Un aspecto importante de la terapia que usa el enfoque de la integración sensorial es la motivación de los niños que juega un papel crucial en la selección de las actividades. La mayoría de los niños, en cada momento de su desarrollo, tienden a buscar actividades que les proporcionen experiencias sensoriales beneficiosas. Esta es una importante pista para que nosotros, los terapeutas, conozcamos los intereses y motivaciones de los niños que nos sirvan para guiar la selección de las actividades.
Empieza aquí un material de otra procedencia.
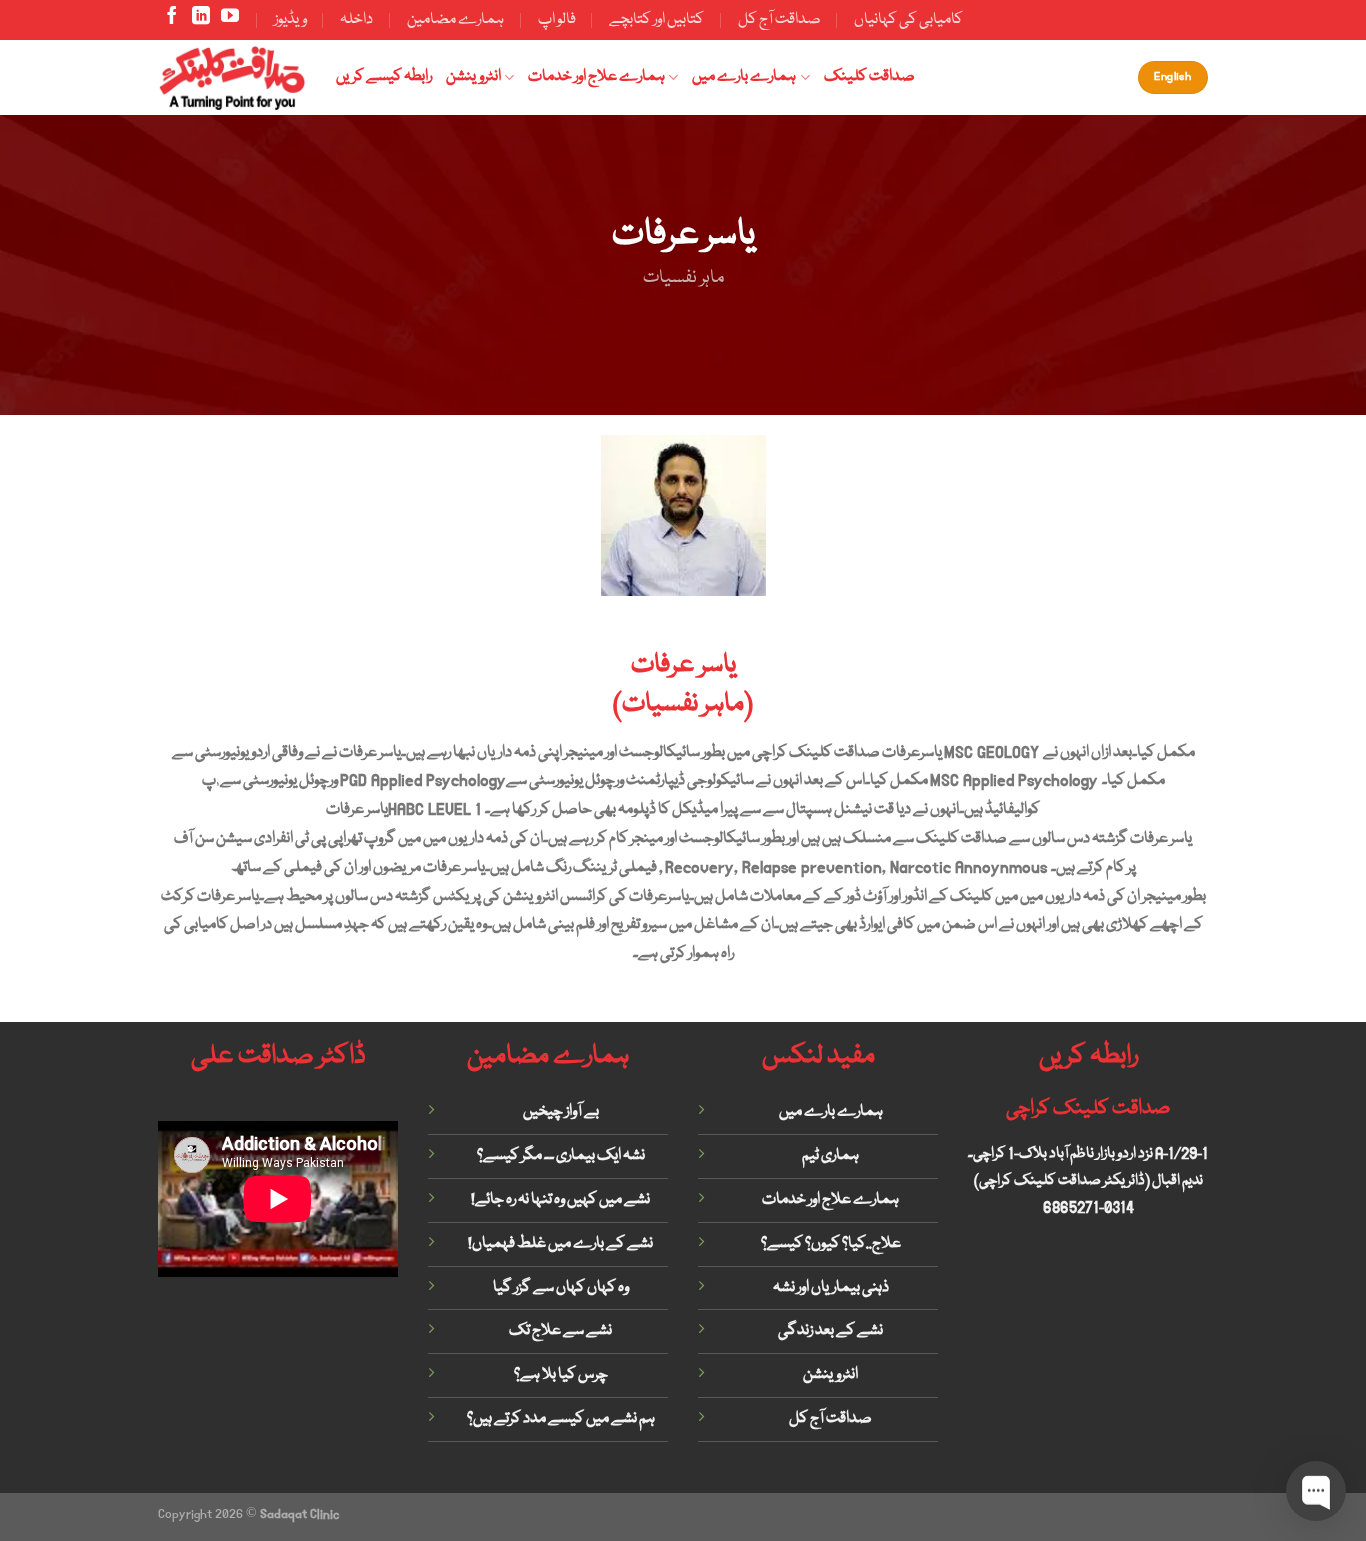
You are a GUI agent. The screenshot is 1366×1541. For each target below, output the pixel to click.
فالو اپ (557, 20)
A algunos niños se les permite realizar una gran cantidad de elecciones en las actividades mientras que a otros, que tienen dificultad en elegir las actividades apropiadas, se les proporciona un grado alto de estructuración. Incluso cuando los terapeutas dirigimos actividades muy estructuradas, animamos al niño a participar de forma activa en las actividades. Rara vez, el niño simplemente recibe la estimulación de forma pasiva, esto es porque la exploración y el hecho de involucrarse activamente, capacitan al niño para ser más maduro y organizar eficientemente la información sensorial.

Qué esperar de la terapia

 

Cuando la terapia de integración sensorial es exitosa, el niño es capaz de procesar información sensorial compleja de una manera más eficiente que antes. Esto puede tener importantes beneficios. Por ejemplo, una mejora en la coordinación motora puede ser documentada por la habilidad del niño para realizar con más destreza las tareas motoras gruesas y finas en un nivel de complejidad que no sería esperado alcanzar sin la intervención.

Para el niño que originalmente presentaba problemas de hipo o hiper respuesta a la estimulación sensorial (búsqueda continua de movimiento, tropiezos constantes, agresividad ante el contacto físico…), tener respuestas más normales puede dirigirle a tener un mejor ajuste emocional, mejora de destrezas de interacción social, o mayor autoestima. Algunos niños demostrarán adelantos en el desarrollo del lenguaje, mientras otros mejorarán significativamente en las tareas escolares, ya que su sistema nervioso comienza a funcionar de forma más eficiente. De forma muy frecuente, los padres comentan que sus hijos parecen estar mejor preparados, más seguros de sí mismos, mejor organizador y es más fácil convivir con ellos.